The head had been embalmed, dried, and treated in the secret way known to the people of this strange country, and was not bigger than a good-sized orange.

There it hung, swaying gently to and fro in the slight breeze, occasionally spinning around, as if it were inspecting everything in the square in its own mysterious, grim way.

“Can you hit that with your death stick?” asked the priest.

“Yes,” was Nick’s prompt reply.

“Even while it moves a little?”

“Yes.”

“Gee!
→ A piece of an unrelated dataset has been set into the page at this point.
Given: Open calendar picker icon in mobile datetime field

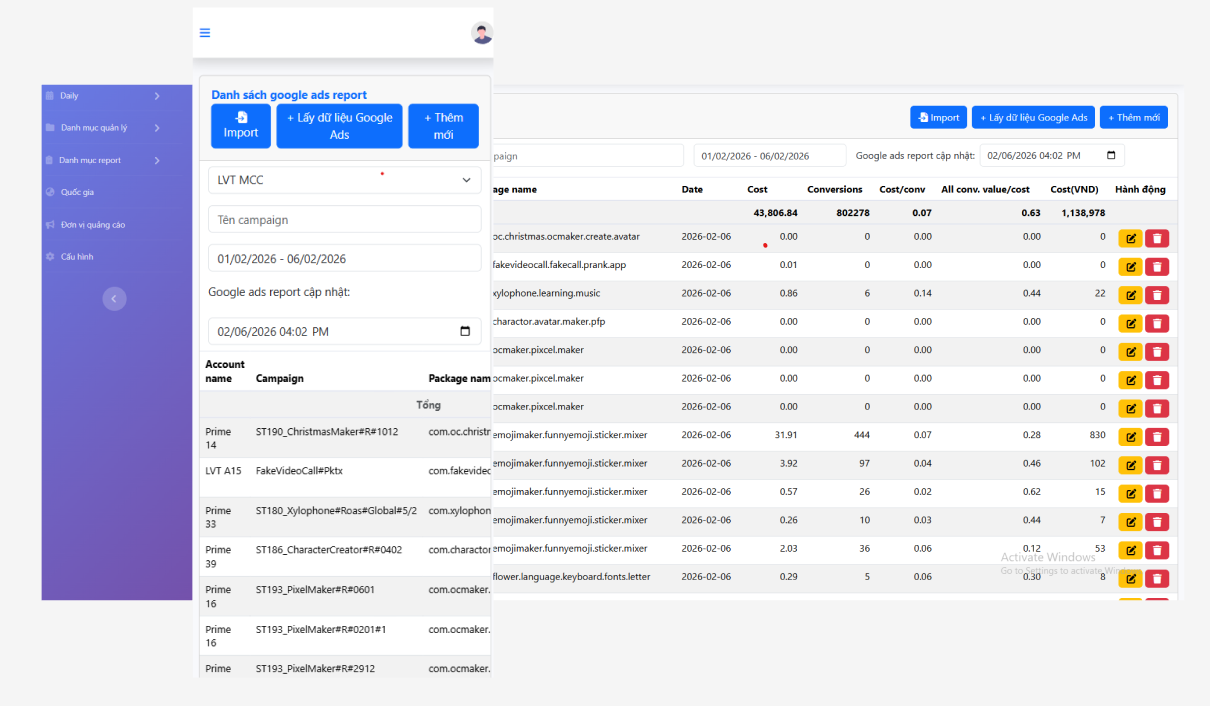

I wouldn’t have said that,” grumbled Patsy, in a low tone. “You might as well have had it as easy as you could get it.”

“Then let my white brothers raise their sticks and do it,” directed Calaman, stepping back a little.

“One moment!” called out the detective. “Before we can use our sticks, we must have those little brass cases that you took from us when we were here before.”

Two of the heavy boxes containing cartridges which had come into possession of the priest when Nick and his party had been in the city on the previous day were on the ground, and Nick had seen them.

“Break open that box!” ordered Calaman, pointing to the one he meant.

One of the guards, with his spear, pried off the lid. Nick Carter at once took one of the smaller boxes in the outer case and stuffed it into one of his outside pockets.

The small box contained two hundred and fifty cartridges.

“Get some!” he directed his comrades laconically.

Chick, Patsy, Jefferson Arnold, Adil, and Jai Singh all obeyed. Each was soon well supplied with cartridges, while the big box was practically empty.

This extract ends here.